LISTA DE TAREFAS:
1. Responda, com base no texto sobre turismo e onças-pintadas:
(a) Em que revista científica o estudo foi publicado?
(b) Quantos moradores foram ouvidos na pesquisa?
(c) Em que ano o turismo de base comunitária foi implementado na RDS Mamirauá?
2. Diga se cada afirmação concorda com o texto sobre turismo e onças-pintadas, citando as palavras do texto que decidem a resposta:
(a) A maior parte das mortes de felídeos ocorreu por medo de ataque.
(b) Já existem dados sobre caça de onças-pintadas após a implementação do turismo.
(c) A pesquisa foi realizada na região do médio Solimões.
3. Escreva a continuação do texto sobre turismo e onças-pintadas a partir da última frase apresentada.

TEXTO FORNECIDO:
Atividade implicou em aumento da tolerância de comunidade local no Amazonas à presença dos felinos. Resultados de pesquisa podem subsidiar planos de conservação

Cristiane Prizibisczki ·
3 de janeiro de 2025

Estudo realizado pelo Grupo de Pesquisa em Ecologia e Conservação de Felinos na Amazônia, do Instituto Mamirauá mostrou que a presença da atividade de turismo de base comunitária tem ajudado nas ações de conservação de onças-pintadas. O trabalho foi recentemente publicado na revista científica Human Dimensions of Wildlife. 

A pesquisa foi realizada na Reserva de Desenvolvimento Sustentável (RDS) Mamirauá, na região do médio Solimões, Amazonas. Nela, foram ouvidos mais de 100 moradores – beneficiados pelo turismo, ou não – para entender a percepção deles em relação aos grandes felinos e os motivos que os levariam a um eventual abate dos animais.

Nesta RDS, onde o turismo de observação de onças-pintadas em vida livre já está consolidado e os recursos são distribuídos entre membros de toda a comunidade, os pesquisadores conseguiram identificar que, onde a atividade é realizada, os moradores locais têm maior tolerância em relação aos felinos e menos intenção em abatê-los. 

“É comum ouvir dizer que o turismo de observação de fauna ajuda na conservação de espécies ameaçadas de extinção, mas poucos estudos de fato testaram se o envolvimento com turismo influencia na percepção de comunidades locais que, em última análise, são atores-chave na proteção de espécies e ecossistemas”, diz Miguel Monteiro, analista de pesquisa do Instituto Mamirauá e primeiro autor do estudo.

Os resultados do trabalho, dizem seus autores, mostram que o turismo pode servir como uma ferramenta importante para melhorar as relações entre comunidades tradicionais e a vida selvagem, ao mesmo tempo que indica que programas de pesquisa de base comunitária podem contribuir para relações positivas entre comunidades locais e fauna.

Segundo os autores da pesquisa, não existem ainda dados sobre caça de onças-pintadas após a implementação do turismo. Um outro trabalho, publicado em 2022, no entanto, mostra que, entre 2002 e 2019, 71 felídeos adultos foram mortos, sendo a metade deles onças-pintadas.

A maior parte das mortes (88,7%), segundo o estudo de 2022, ocorreu por oportunismo. Isto é, durante expedições de caça direcionadas a outras espécies. Medo de ataque também apareceu como um dos motivos apontados pela população para caça dos grandes felinos.

Ribeirinhos e indígenas participam da atividade de turismo de observação. Renda é dividida com toda comunidade. Foto: Miguel Monteiro

Percepção das comunidades

O turismo de base comunitária foi implementado na RDS Mamirauá em 2014. Neste período, a atividade de observação de onças gerou cerca de R$ 49 mil reais em renda para a comunidade da Reserva. Ao considerar todas as atividades desenvolvidas, o recurso chega a R$ 4,3 milhões, divididos igualitariamente a todas as famílias da RDS.

DADOS FORNECIDOS:

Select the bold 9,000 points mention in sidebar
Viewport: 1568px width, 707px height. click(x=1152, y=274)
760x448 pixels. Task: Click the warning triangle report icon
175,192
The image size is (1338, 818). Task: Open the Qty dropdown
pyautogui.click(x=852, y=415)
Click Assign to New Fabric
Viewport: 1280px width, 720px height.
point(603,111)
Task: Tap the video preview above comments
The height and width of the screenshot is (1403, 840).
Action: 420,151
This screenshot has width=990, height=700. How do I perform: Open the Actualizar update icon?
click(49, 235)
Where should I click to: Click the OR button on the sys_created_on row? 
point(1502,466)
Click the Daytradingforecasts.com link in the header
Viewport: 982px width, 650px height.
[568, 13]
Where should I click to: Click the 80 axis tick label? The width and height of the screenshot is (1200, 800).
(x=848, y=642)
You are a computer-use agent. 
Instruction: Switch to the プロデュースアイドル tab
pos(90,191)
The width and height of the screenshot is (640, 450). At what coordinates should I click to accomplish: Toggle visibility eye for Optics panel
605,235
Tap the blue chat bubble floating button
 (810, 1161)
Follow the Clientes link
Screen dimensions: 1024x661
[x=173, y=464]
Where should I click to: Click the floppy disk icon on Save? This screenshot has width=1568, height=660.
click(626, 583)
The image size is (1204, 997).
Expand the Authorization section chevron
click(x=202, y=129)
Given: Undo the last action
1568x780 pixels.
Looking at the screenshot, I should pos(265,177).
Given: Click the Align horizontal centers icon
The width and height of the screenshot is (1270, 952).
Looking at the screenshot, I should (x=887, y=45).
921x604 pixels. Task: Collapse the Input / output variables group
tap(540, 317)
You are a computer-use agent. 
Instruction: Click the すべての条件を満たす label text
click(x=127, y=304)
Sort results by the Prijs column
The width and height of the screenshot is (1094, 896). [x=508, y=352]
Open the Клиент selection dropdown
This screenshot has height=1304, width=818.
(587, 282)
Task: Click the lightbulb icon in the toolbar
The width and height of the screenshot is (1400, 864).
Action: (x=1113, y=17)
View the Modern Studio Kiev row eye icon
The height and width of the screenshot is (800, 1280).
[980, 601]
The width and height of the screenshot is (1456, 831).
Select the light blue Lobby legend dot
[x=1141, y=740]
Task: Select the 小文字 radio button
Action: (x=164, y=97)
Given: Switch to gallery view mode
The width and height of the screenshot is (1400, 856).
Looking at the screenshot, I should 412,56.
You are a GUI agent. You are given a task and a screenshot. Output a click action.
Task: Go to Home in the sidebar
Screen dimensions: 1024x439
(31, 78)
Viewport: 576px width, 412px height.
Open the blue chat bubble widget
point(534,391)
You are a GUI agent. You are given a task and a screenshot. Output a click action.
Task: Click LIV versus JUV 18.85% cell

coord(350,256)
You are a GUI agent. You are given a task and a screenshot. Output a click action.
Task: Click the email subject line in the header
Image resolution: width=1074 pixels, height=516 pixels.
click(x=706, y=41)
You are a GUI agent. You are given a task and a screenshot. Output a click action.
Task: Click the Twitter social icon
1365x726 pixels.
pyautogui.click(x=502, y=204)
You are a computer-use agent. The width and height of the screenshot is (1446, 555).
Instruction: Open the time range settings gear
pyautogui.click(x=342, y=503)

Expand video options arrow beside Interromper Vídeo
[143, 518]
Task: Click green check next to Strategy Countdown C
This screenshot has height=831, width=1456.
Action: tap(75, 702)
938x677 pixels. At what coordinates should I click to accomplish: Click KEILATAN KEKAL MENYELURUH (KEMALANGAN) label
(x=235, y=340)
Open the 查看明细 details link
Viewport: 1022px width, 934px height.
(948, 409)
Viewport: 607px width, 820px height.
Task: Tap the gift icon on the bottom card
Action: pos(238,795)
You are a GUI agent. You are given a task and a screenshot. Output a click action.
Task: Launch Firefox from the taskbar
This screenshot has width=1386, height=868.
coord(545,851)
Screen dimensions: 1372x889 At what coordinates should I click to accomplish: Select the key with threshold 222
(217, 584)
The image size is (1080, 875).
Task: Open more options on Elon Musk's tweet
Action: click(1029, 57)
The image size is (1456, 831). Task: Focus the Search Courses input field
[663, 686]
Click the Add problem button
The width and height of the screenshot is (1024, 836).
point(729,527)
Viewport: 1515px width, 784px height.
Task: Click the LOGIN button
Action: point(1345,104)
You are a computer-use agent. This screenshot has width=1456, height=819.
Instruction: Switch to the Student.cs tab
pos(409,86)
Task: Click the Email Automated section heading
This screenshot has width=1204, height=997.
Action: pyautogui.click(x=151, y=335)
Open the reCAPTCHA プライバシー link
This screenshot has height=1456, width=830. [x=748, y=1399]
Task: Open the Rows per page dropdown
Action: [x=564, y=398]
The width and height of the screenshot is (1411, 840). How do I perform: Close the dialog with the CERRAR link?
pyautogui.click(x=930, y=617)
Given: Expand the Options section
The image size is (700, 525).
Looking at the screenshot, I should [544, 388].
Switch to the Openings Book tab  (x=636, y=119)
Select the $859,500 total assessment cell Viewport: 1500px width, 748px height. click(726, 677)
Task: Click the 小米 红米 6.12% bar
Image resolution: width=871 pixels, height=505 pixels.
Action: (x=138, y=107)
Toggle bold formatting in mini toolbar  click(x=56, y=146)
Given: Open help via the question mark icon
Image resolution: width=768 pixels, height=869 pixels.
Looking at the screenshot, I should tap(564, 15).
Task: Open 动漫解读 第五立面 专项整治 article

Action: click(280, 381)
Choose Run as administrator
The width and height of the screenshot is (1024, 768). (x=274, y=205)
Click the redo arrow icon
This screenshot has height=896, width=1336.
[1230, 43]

RESPOSTAS:
1.
(a) Human Dimensions of Wildlife.
(b) Mais de 100 moradores.
(c) Em 2014.

2.
(a) Não: "A maior parte das mortes (88,7%), segundo o estudo de 2022, ocorreu por oportunismo."
(b) Não: "não existem ainda dados sobre caça de onças-pintadas após a implementação do turismo".
(c) Sim: "na região do médio Solimões, Amazonas".

3.
A ((o))eco, Monteiro explica que a maior tolerância aos felinos se deve tanto pela renda gerada pela atividade quanto pelo maior conhecimento dos locais sobre a espécie. 

“Com os dados que coletamos, a gente pôde perceber que as pessoas que trabalham com turismo têm a experiência de ver as onças em uma situação que não é uma ameaça, e elas narram que isso melhorou a percepção e tolerância em relação ao animal. Isto é, a mudança de percepção pesou mais do que o benefício econômico. Por outro lado, tem pessoas na comunidade que não participam diretamente do turismo, mas têm a percepção de que a onça traz benefícios financeiros”, explicou.

Isso foi o que aconteceu com Hilson Rodrigues, morador da RDS e guia local. Segundo ele, o turismo mudou sua percepção sobre os felídeos. 

“Meu pai foi atacado por uma onça, e desde pequeno eu sentia muito medo dela por ouvir as histórias que contavam em minha comunidade. Depois que eu comecei a trabalhar de guia e participei do passeio de observação da onça, eu percebi que ela não ataca assim tão fácil. Hoje, quando vejo uma onça, quero pegar meu celular para tirar foto”, disse.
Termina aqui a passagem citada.